Now something I’ve learned in the past decade of developing A Better Finder Rename is that you never know in which direction your software is going to evolve over time.. at least if you are listening to what your customers actually want.

The design challenge for an application like this is to produce something that people can actually understand without having to read a lengthy manual. Good user interface design demands that you as the designer have a very detailed understanding of exactly what people want to do with the tool. iPhoto is a good example: it makes the features that people are most likely to want to use, easy and accessible and it hides away the “advanced” features where they are unlikely to get into the way of the casual user.

Now this is hard to do with a new tool for which nobody has an existing mental blue print.

Moreover, file utilities typically perform tasks that appear to be very straightforward at first glance, but that reveal themselves to have lots of hidden complexities that may or may not become a problem. Last but not least, you want total control over the end-result..

My solution to this design challenge was simple. Instead of attempting to create an all-singing-all-dancing user interface without much user feedback to go on, I’ve kept it simple and concentrated on getting the internals right. This has resulted in a simple step-by-step “assistant-style” interface, with each step being explained as you make your choices. Over time this will no doubt evolve into a “control center” interface that will satisfy even a big mean control freak like myself..

This brings me to an important part of my development philosophy: “Don’t design for what you don’t (yet) understand”.

It’s all the rage on the internet these days to find a 1.0 release, give it a spin, find a minor problem or gap in the functionality and then write it off “as junk”, but a 1.0 release is only a beginning, it’s not an end!

It’s the developer’s best (and first!) attempt at the problem. The question really then becomes “is it good enough for now?” and “will it improve over time?”.

A lot of the 1.0 mania is due to the “old” way of developing software: you make a big boxed version of something and then leave it alone for the next 3 years until version 2.0 comes out. In the meantime, you do your best to avoid hearing what your customers have to say (= complain about) and so pretty much guarantee that version 2.0 will be exactly the same (only more so) as version 1.0.

This is emphatically not the way I do things: I get something out early (before it gets too difficult to change things) and start listening to user feedback. Then I improve the software based on that feedback at regular intervals (say 4-6 weeks). As the tool and my understanding of what people really use it for matures, more fundamental changes become necessary, so there is probably a re-write or two in the offing..

Today’s first beta release then, is the beginning of a feedback-driven development process, so if you have any thoughts, suggestions, criticisms please share them with me at reiff@publicspace.net.

Finally, there is the matter of the name.. until last Sunday, the product was going to be called “Big Bang”, playing on the idea of exploding (and why not, imploding?) your file collections, but then I saw that freeverse have a whole collection of electronic board games for the Mac that all begin with “Big Bang” (they don’t look half bad by the way).. so it was back to the drawing board.

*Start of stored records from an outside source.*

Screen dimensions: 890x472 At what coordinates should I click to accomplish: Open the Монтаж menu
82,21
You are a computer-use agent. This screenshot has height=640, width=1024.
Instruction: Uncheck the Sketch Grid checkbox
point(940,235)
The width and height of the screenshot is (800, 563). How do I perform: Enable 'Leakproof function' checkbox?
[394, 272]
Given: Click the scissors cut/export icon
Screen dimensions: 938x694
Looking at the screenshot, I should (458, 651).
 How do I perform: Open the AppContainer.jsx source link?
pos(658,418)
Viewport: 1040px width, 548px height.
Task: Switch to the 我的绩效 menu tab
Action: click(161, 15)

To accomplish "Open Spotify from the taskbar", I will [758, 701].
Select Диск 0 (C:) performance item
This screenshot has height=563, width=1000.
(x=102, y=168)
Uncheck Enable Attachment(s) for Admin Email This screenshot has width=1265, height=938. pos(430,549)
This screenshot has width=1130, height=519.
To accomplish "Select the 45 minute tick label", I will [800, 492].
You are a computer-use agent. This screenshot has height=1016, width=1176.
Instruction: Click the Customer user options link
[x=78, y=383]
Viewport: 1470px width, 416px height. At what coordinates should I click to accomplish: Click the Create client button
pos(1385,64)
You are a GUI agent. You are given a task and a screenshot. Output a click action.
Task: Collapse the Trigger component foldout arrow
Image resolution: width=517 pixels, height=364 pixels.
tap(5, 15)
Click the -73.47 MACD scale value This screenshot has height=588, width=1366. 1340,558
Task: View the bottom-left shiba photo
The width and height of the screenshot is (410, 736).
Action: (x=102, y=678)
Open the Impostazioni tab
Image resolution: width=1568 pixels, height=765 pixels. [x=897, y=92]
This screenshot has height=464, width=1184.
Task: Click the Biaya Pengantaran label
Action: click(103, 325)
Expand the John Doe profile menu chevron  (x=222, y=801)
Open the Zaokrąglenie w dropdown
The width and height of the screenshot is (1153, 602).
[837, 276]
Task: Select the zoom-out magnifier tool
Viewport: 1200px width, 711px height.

In the end, my struggles to communicate what the tool will actually do when it’s finished, lead to the new name: “Well, it’s like a Big Mean Folder Machine!”. At long last a fun name for what I hope will be a fun product..

Before you ask: the current styling and artwork is a left-over of the Big Bang concept and will be replaced with bigger and meaner artwork very soon.. as a result, today’s first public beta release is going to be on the quiet, understated, side.. a link on the website and a blog entry.

I hope you’ll find The Big Mean Folder Machine a useful addition to your tool collection.. if it looks at all likely that it could do something that would be of value to you, please do let me know, so that one day soon it just might..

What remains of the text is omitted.